Coaching Articles from Samson Dubina

Here are recent coaching articles from the Ohio coach.

Table Tennis Training with "The Wheel"

Here's the video (36 sec). Even if you don't have such a wheel, this is how you can do footwork training with a robot that hits to one spot - alternate hitting an actual ball, and move to the other side to shadow practice a shot, and then move back to hit the next shot, and so on. (I used to have a wheel like this but it broke.)

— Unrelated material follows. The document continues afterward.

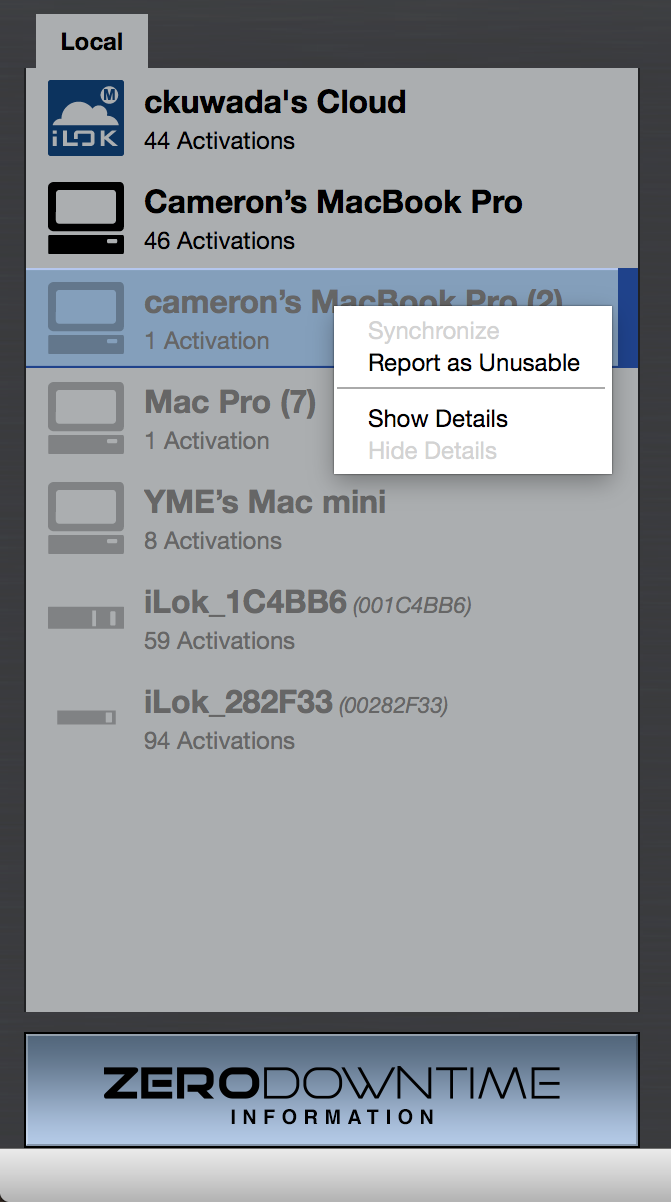
Task: Select the Mac Pro (7) entry
Action: coord(332,418)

Corkscrew Return from Waldner

Here's the article and video (1:55).

Atlanta International Academy

Here's the USATT article. How many people remember before we had all these top training centers popping up all over the U.S.? It used to be a barren wasteland out there. There used to be a lot of USATT "leaders" who doubted there would ever be a demand for these things!!! (I remember arguing about this with certain short-sighted USATT board members at the December, 2006 board meeting.)

Belarus Open Men's and Women's Final

Here are the Men's and Women's Finals at the Belarus Open this past weekend, with the time between points removed. Here's a picture of the champions. Here's the ITTF home page for the event, with results, articles, pictures, and video. This was the first ITTF Pro Tour Event that used the new non-celluloid balls. They also experimented with playing without service lets! Not sure yet how that went off - I'm sure there'll be an article on this.

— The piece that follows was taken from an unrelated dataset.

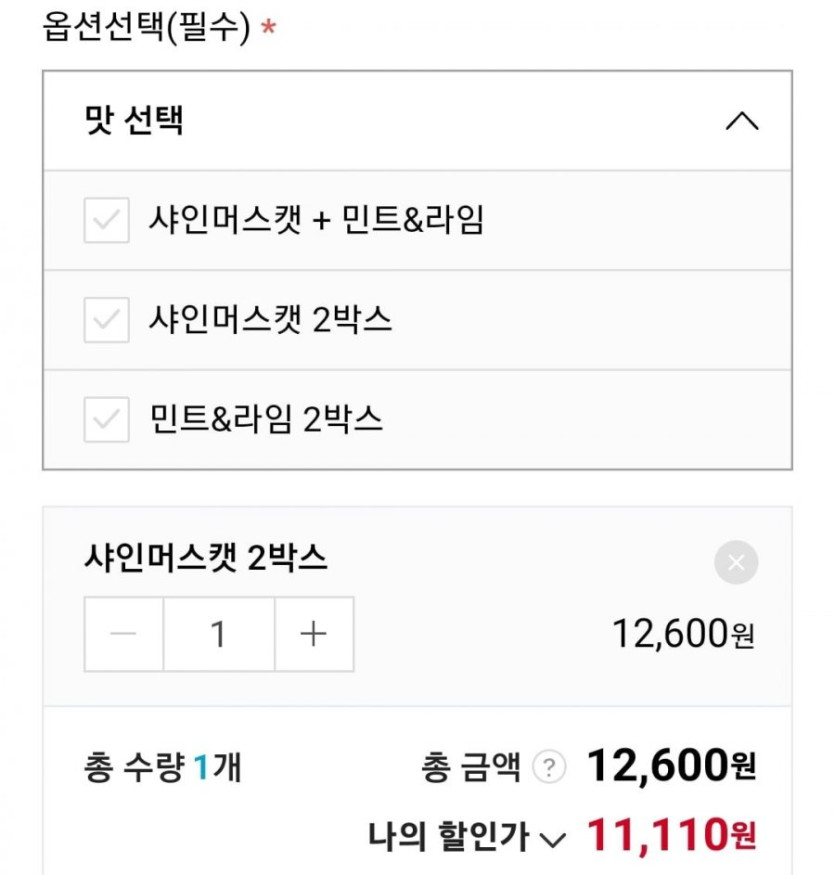Viewport: 835px width, 875px height.
Task: Increase quantity with the plus button
Action: click(x=314, y=634)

  • Men's Final (5:32) - Vladimir Samsonov (BEL) d. Wang Zengyi (POL), 6,4,-8,3,6.
  • Women's Final (8:18) - between Sayaka Hirano (JPN) vs. Misaki Morizono (JPN), 5,6,9,-10,-5,-6,9.

100-Day Countdown to Change in the ITTF's Presidency

Former USATT President Sheri Pittman Cioroslan is doing an article every day during the last 100 days of Adham Sharara's ITTF presidency, counting downwards from 100. Previous ones are linked from the USATT News page, as well as in my past blogs. Ninety-three down, seven to go!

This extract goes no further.